Legalize and tax recreational MJ Reduce LEO cost and fund a lot of desirable government programs..
A PD office should be staffed the same as the DA office with full-time investigators and other support staff in addition to the attorneys. And the PD office should have funds to pay expert witnesses like the DA office has.
A well-staffed and funded PD office should take the place of court appointed attorneys. The CAAs are usually the bottom tier of lawyers or lawyers who have contributed campaign funds to the appointing judge. They often coerce a defendant to plead guilty so they can go on to the next case, etc., etc., etc. Court appointed attorneys is a poor if not bad system, and I'm speaking as a former law enforcement officer.
The Houston police chief has announced an end to no knock raids, but still doesn't want the Texas Rangers to investigage.
https://www.chron.com/news/houston-texas/article/Houston-police-to-end-use-of-no-knock-warrants-13626158.php?t=4ce9fb190a
People like BarkGrow continue to spread his ignorance of the appointed system in Travis County, aided by libelous columns like this.
The Judges DO NOT appoint the lawyers. They are appointed by a rotating list of lawyers managed by an independent organization. They have to meet strict admission standards such as trial experience, years of experience, and extensive training. Some of the lawyers are Board Certified by the Board of Legal Specialization.
None of the "work group" lawyers are Board Certified or have any trial experience whatsoever except the ACDLA lawyers who think the process is a joke. AND IT IS A JOKE.
Those that can, do. Those that can't become Public Defenders.
You got it wrong. It should read: Those that can, do. Those that can't become court appointed lawyers.
The suggestion that conservatives are only now calling for Art Acevedo's firing flies in the face of the established record. They called for his firing when he announced his complete support of Houston's status as a sanctuary city and they called for him to be fired when he called for restrictions on gun sales. Art's trouble with this raid is that he seems to be throwing an individual officer under the bus to protect his policies, nothing new for HPD, only releasing information that supports the officer as the nexus for everything that went wrong instead of everything that is asked for. Exactly how much blame eventually lands on the officer versus HPD policies, lack of supervision, and poor choices, has yet to be determined but it seems as though Art is repeating his history in Austin by commenting where he shouldn't and withholding information when the public has a right to know.

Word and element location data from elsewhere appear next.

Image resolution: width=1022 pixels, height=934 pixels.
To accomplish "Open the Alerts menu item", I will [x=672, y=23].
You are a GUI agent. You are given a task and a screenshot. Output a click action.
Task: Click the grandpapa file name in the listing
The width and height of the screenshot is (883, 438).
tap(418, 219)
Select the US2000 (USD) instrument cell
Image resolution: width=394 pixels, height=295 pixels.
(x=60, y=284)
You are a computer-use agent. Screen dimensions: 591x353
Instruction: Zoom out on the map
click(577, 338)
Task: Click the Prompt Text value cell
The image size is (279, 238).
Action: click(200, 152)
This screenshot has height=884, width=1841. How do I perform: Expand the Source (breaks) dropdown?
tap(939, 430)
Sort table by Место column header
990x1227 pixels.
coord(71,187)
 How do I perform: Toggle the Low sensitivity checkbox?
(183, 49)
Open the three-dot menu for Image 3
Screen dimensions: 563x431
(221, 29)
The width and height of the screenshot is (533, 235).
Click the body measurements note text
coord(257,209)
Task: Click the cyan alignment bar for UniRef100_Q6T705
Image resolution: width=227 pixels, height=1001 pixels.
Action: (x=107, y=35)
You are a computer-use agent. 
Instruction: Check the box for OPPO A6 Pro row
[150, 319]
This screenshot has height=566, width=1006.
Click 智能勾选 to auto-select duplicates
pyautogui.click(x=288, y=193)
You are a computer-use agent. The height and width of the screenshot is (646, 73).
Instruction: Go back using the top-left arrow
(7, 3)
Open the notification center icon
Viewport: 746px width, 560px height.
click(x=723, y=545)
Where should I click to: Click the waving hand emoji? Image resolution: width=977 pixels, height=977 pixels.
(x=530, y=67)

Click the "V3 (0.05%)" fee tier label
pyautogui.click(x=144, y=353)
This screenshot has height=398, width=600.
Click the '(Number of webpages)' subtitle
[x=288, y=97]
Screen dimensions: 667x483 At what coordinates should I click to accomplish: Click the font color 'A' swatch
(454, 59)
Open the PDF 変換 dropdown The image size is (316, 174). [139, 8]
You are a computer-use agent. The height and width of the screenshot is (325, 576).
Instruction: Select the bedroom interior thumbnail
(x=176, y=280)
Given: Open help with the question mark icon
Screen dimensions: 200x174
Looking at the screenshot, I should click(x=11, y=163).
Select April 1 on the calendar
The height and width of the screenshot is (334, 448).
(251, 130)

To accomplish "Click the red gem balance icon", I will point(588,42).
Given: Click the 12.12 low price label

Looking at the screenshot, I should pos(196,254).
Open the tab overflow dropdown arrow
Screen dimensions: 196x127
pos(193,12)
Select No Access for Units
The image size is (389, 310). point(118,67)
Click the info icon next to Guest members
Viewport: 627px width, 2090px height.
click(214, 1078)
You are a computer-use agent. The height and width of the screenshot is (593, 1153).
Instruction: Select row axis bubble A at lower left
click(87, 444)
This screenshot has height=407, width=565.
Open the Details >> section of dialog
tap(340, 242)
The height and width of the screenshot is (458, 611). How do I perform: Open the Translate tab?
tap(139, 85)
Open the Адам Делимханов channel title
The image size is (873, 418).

As far as Kim Ogg's demands for more prosecutor's, a major reason for this was how she politically purged so many ADA's from the office during her first year, the following year showed her inept management team driving out many more of the seasoned staff. The new employees are afraid to take any initiative without supervisor approval and lack the experience to make many decisions in the first place, leading to things backing up. But Commissioner's Court did not outright refuse her request, they asked her for more specifics and she was unable to provide any, perhaps she thought the Democrat newcomers would just hand over the funding as a courtesy without question. Kim is now implying that any review of the raid officer's records will be delayed if she doesn't get what she wants but even then she provides no specifics as to what her staff would be reviewing from the 1400 records dating back 34 years.